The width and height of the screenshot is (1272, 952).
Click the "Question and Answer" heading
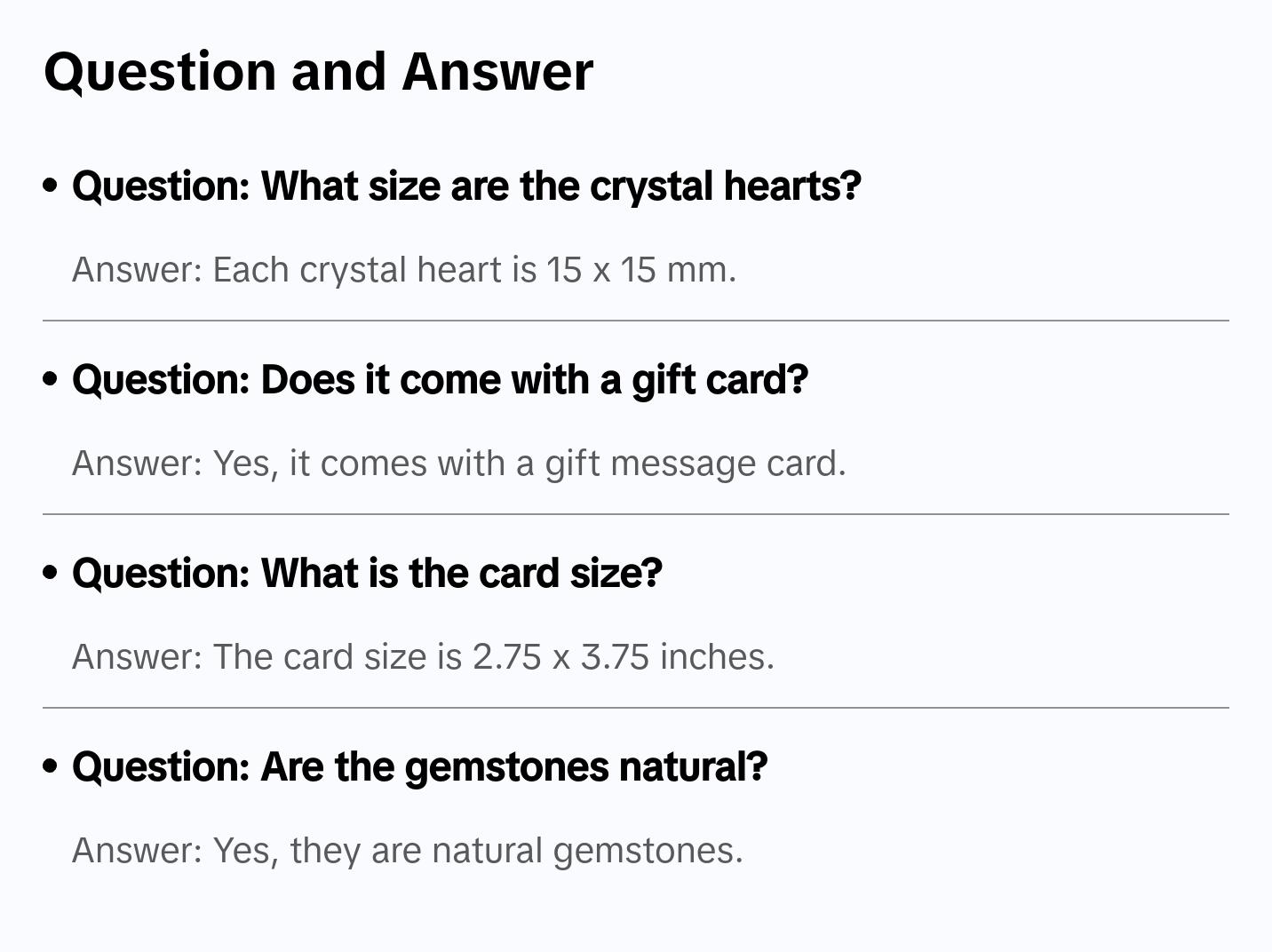(318, 71)
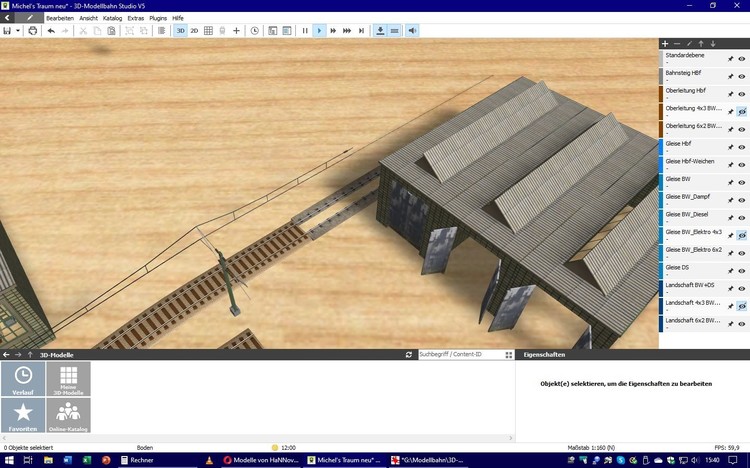
Task: Open the save button dropdown arrow
Action: 18,31
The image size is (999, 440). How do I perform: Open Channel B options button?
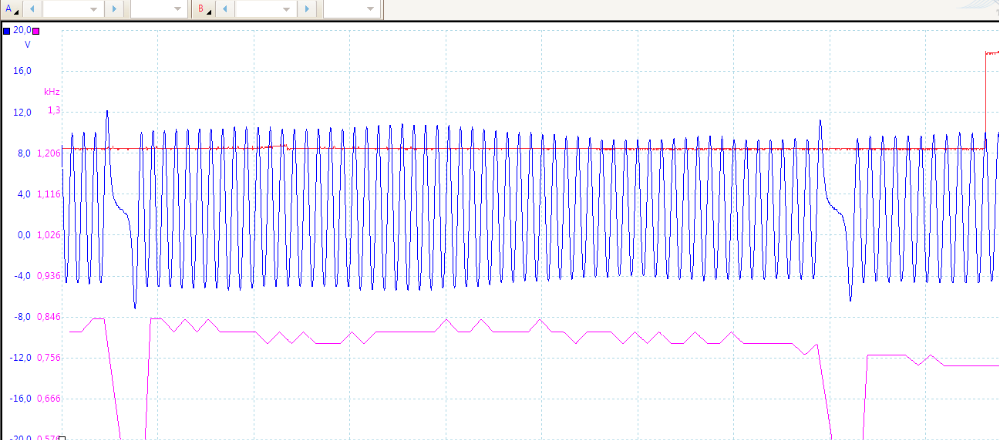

● **Required work**
Copy out nothing but text: transcribe the listing exactly and skip each picture.

● **Completed exercise**
The width and height of the screenshot is (1272, 952).
Click the "Question and Answer" heading
(318, 71)
Task: Open the save button dropdown arrow
Action: 18,31
The image size is (999, 440). How do I perform: Open Channel B options button?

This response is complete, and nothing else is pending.